Reflections on SCSF Iteration 2

During Iteration 2 we made a conscience decision to be more transparent with the community. We in patterns & practices hear a lot of questions on how do you develop software and what are you working on right now for a particular asset.

In response to these requests, we are publishing the SCSF Release 2 Stories and SCSF Release 2 Results on Codeplex as we go. I am also sharing my thoughts on the the past iteration on this blog. I hope that providing this information will give you a better insight into the team and both our successes and failures. I am interested in hearing if these vehicles provide value to you and your team as you evaluate and use the client assets.

Iteration 2 highlights


  • Success criteria: during Iteration 2 Planning we added success criteria to help the team focus on “what good looked like”
  • First weekly drop: the team published its first weekly drop to Codeplex for customer review and feedback

Bad or Ugly

  • Weekly drop painful to get out: publishing our weekly drops seem to be painful to get out. Even as we continue to invest in our build and publishing infrastructure, this seems to take more time than any of us would like
  • Daily stand-ups did not provide visibility into weekly commitment status: As the PM, I did not have a good idea if we were going to make our iterations commitments. After reading “It’s Not Just Standing Up: Patterns of Daily Stand-up Meetings“, I realized that we need to change the questions we answered in the daily stand-up to:
    • Was I able to fulfill what I committed to?
    • What am I comfortable committing to today?
    • What is obstructing me in meeting my commitments?

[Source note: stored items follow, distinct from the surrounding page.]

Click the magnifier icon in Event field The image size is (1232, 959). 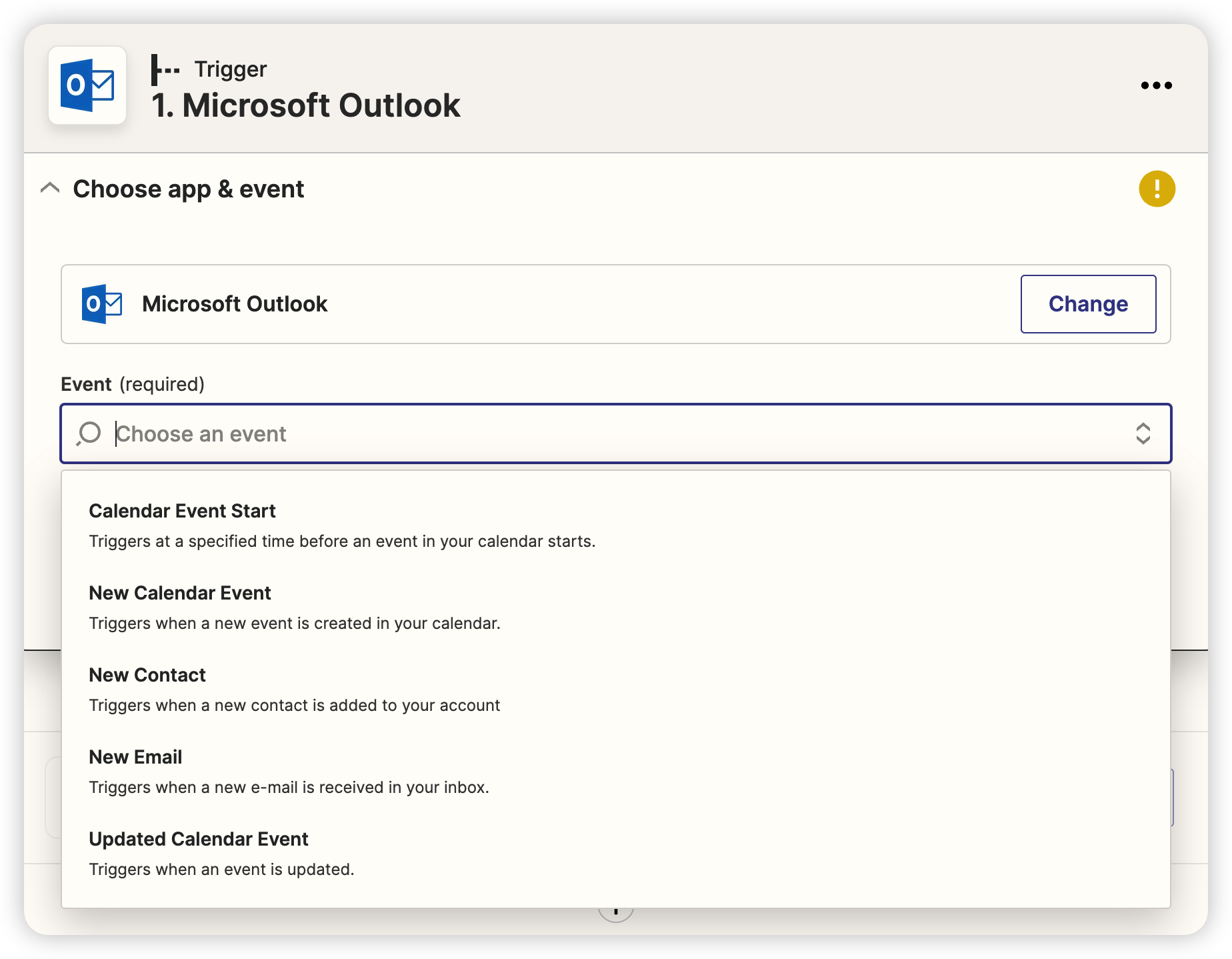tap(89, 433)

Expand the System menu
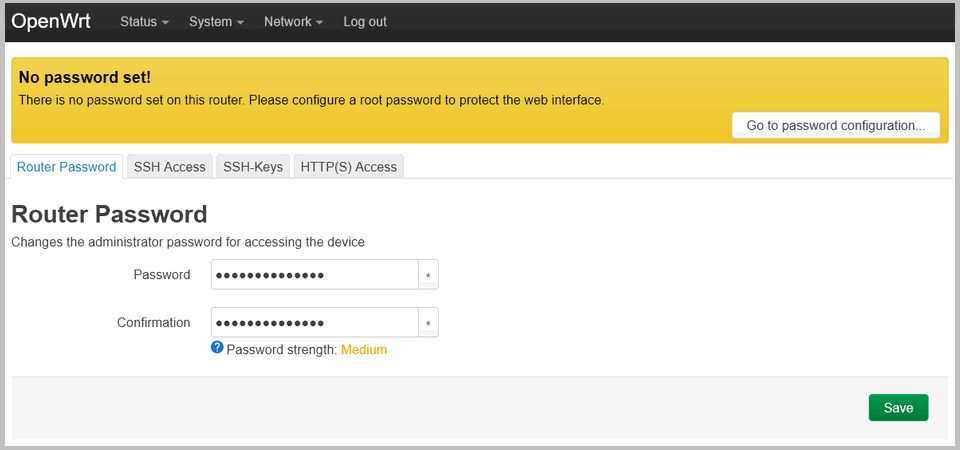pos(216,22)
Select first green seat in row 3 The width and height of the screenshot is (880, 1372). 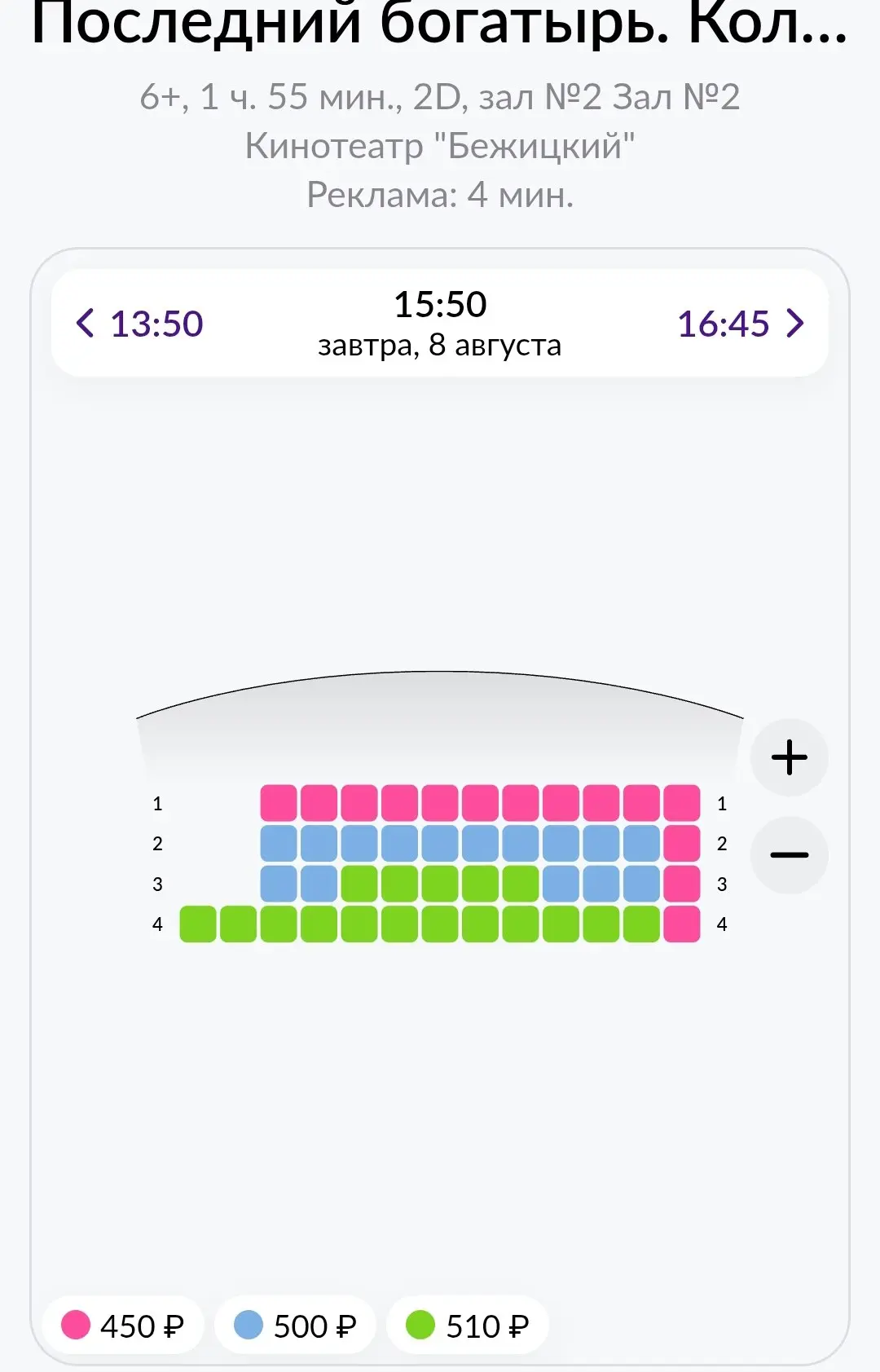[x=359, y=884]
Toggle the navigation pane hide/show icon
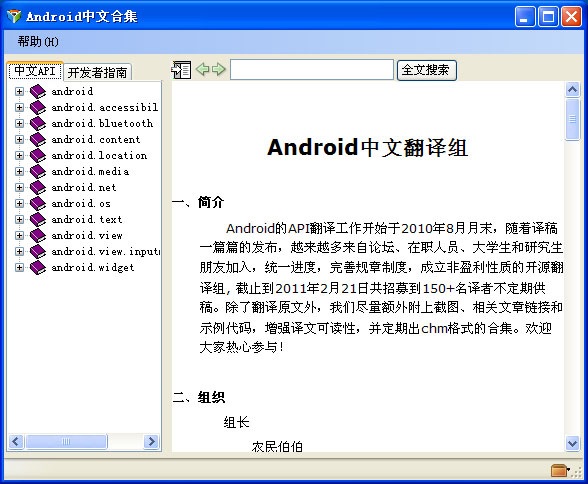Screen dimensions: 588x484 click(x=181, y=70)
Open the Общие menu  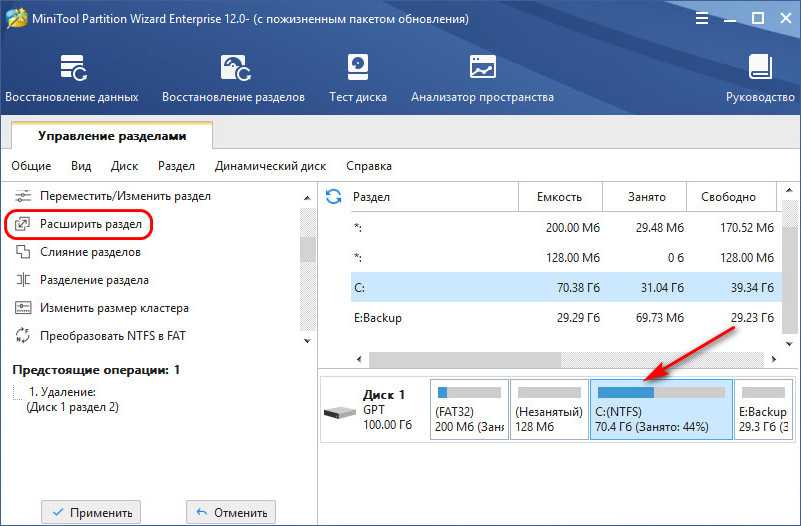pos(31,166)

It’s Not Just Standing Up: Patterns of Daily Stand-up Meetings is a great resource for identifying ways to improve your stand-up meetings. Here are two other quotes that hit home for me:

  • “Daily stand-ups are meetings. Like all meetings, participants have a responsibility to prepare.”
  • “Good stand-ups will feel supportive. When people are knocked down every time they raise a problem, they will tend to stop raising problems. Beyond preventing removal of obstacles, a non-supportive stand-up works against team dynamics. The stand-up instead becomes a ritual that team members dread [LaPlante, 2003].”

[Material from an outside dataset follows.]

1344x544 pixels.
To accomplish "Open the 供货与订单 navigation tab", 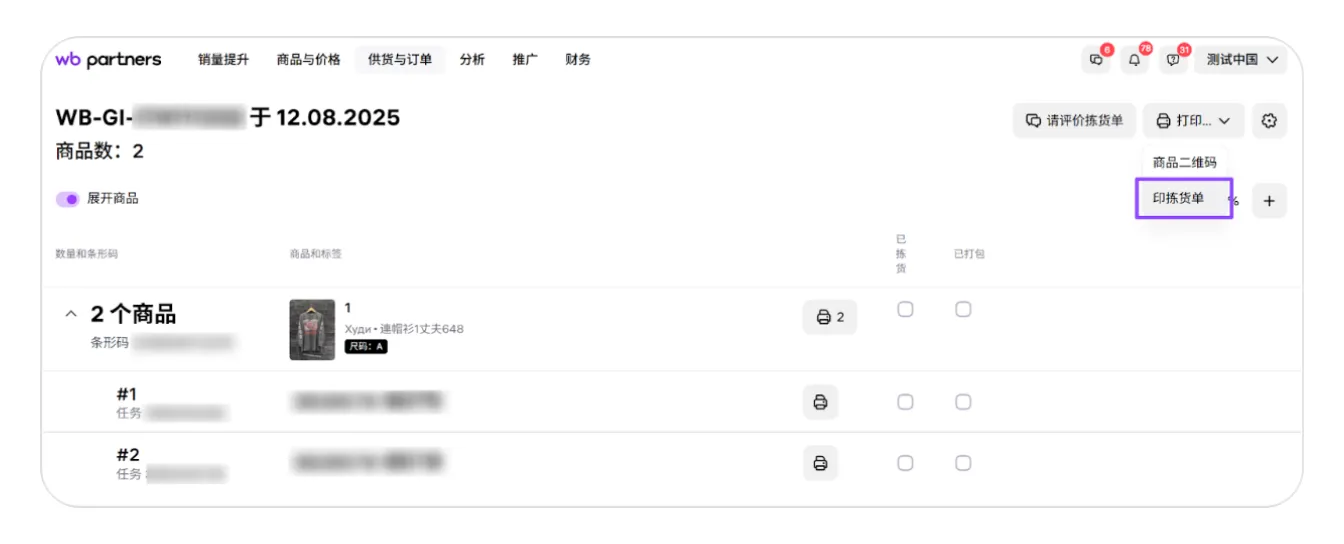I will (400, 60).
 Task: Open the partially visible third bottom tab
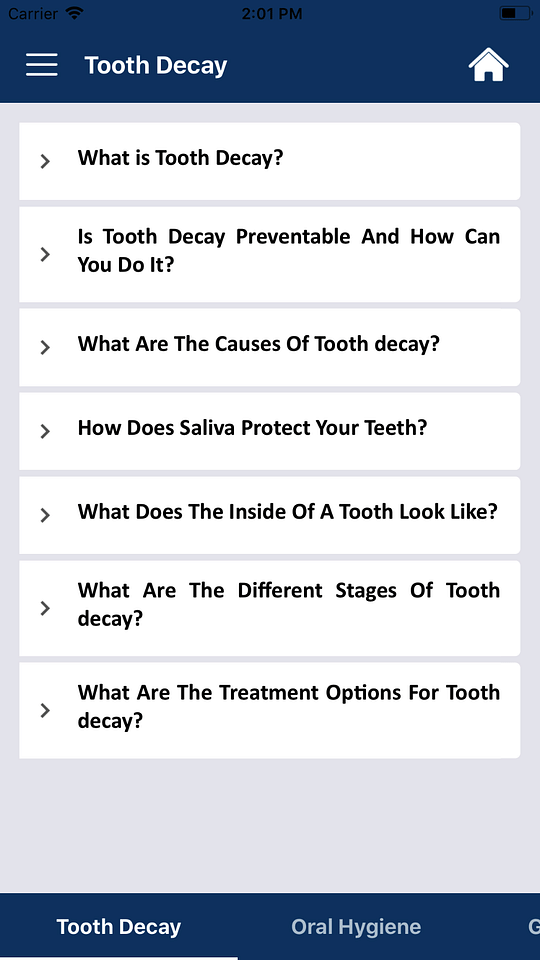coord(533,926)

Do you have similar experiences? Do you have other sources that we can all use to improve our stand-up meetings?

Comments (2)

  1. markmbaker says:


    We use TFS with the Scrum template from  It allows us to track the PBIs and SBIs and it generates nice graphical reports including a burndown chart.  The team churns on the Sprint backlog each day and we review the burndown chart in the Daily Scrum each day.  This helps us keep track of where we are at on a given day and know when we need to get with the Product Owner (Manager) about any slippage.  

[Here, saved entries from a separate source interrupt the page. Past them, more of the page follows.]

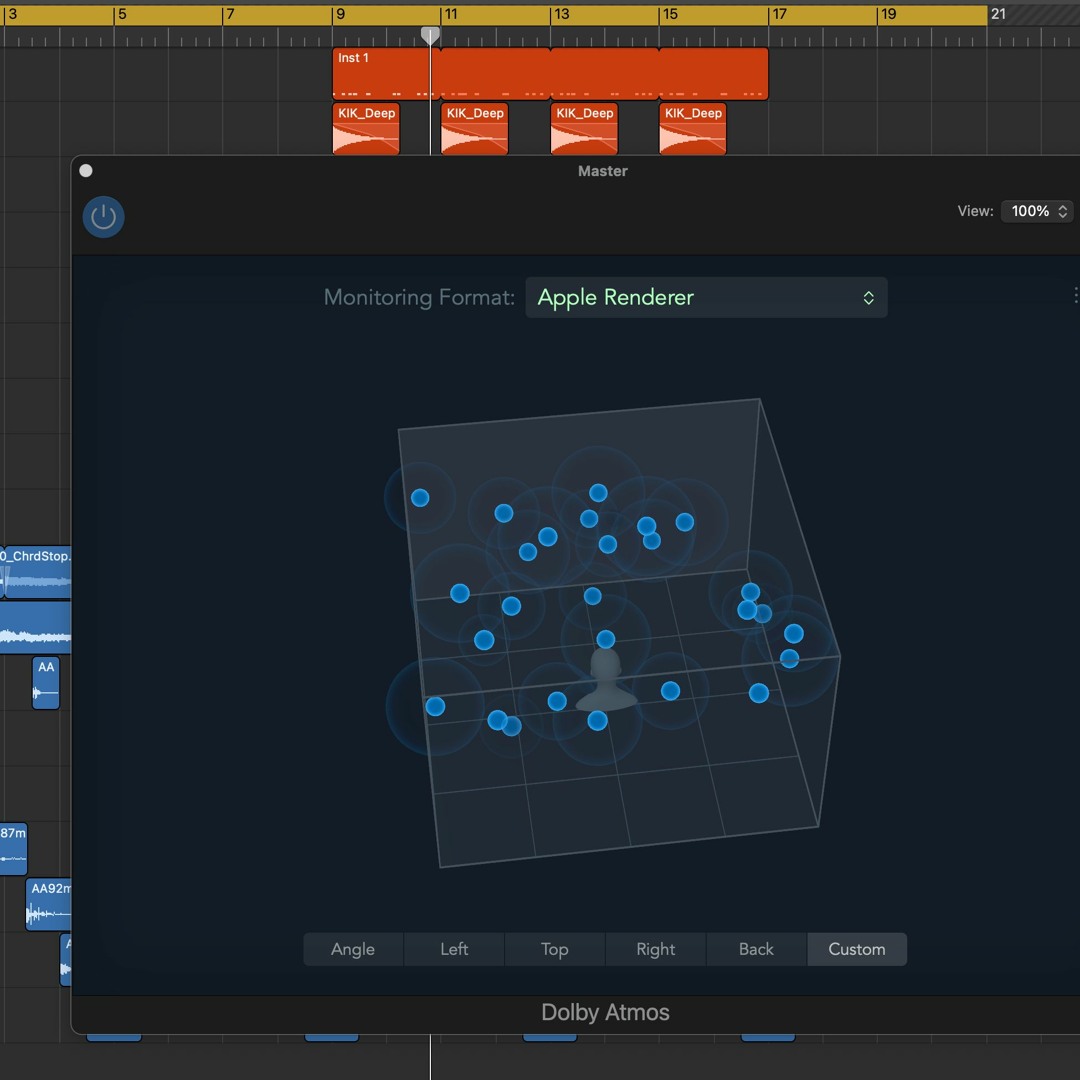Show the Back view
1080x1080 pixels.
pyautogui.click(x=756, y=949)
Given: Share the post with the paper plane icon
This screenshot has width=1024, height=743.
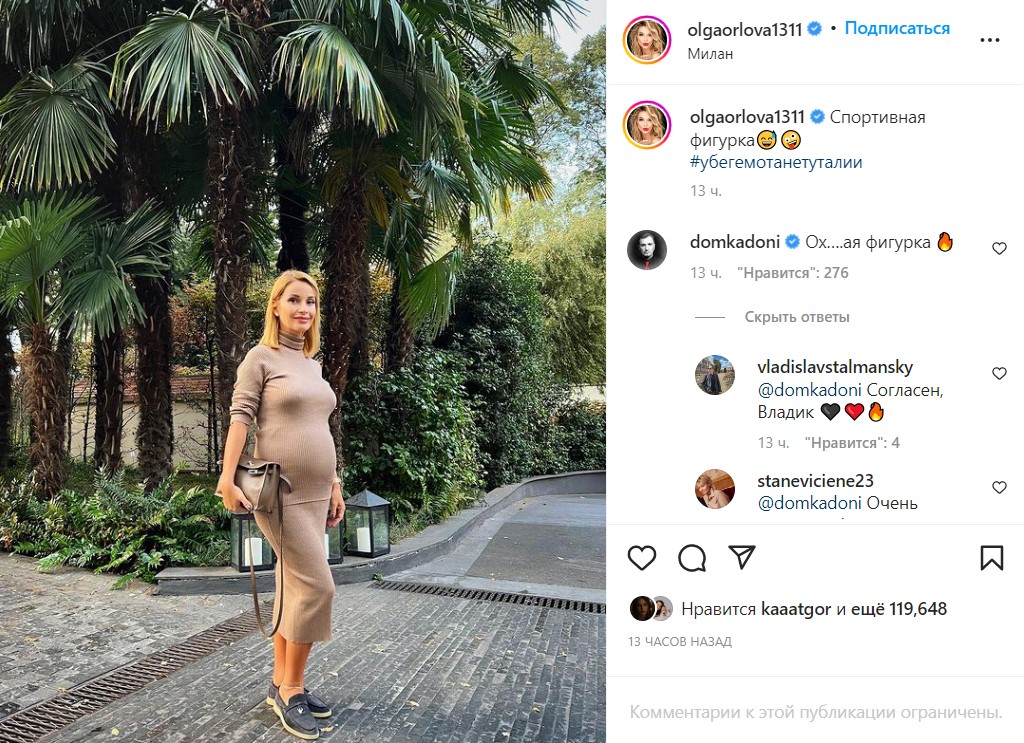Looking at the screenshot, I should click(x=742, y=557).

    The other thing we do in the Sprint Backlog is to try to keep the tasks themselves to 1-16 hours of work.  This ensures that each day things are completed and keeps us from the "I’m 20% done", "I’m 75% done" and so on discussions.  

    We are a highly distributed team so we have the added challenge of communication but for the Daily’s we use a conference call either via landline or via Skype.  TFS helps us stay glued together both with the status of items and with all of the material that gets generated during a Sprint.  

    Stand ups are a good thing, but having the burndown chart on the monitor while we discuss keeps everyone focused.

    Hope this helps


    Practicing .NET blog, Dr. Dobbs Journal, CMP Media

    Chief R&D, BNA Software

    Certified Scrum Master (CSM)

  2. markmbaker says:

    One other thought is that the 3 Daily Standup questions you cite from that article are also done in Scrum.  Scrum has the team ask them as:

    1.  What did I do/finish yesterday?
    2.  What am I going to do today?

    3.  What are my impediments?

    Additionally, the team addresses each other and not the "boss", the PM, or any other perceived manager.  In fact, these people are supposed to be quiet and not participate.  This forces them to realize that they are reporting to each other.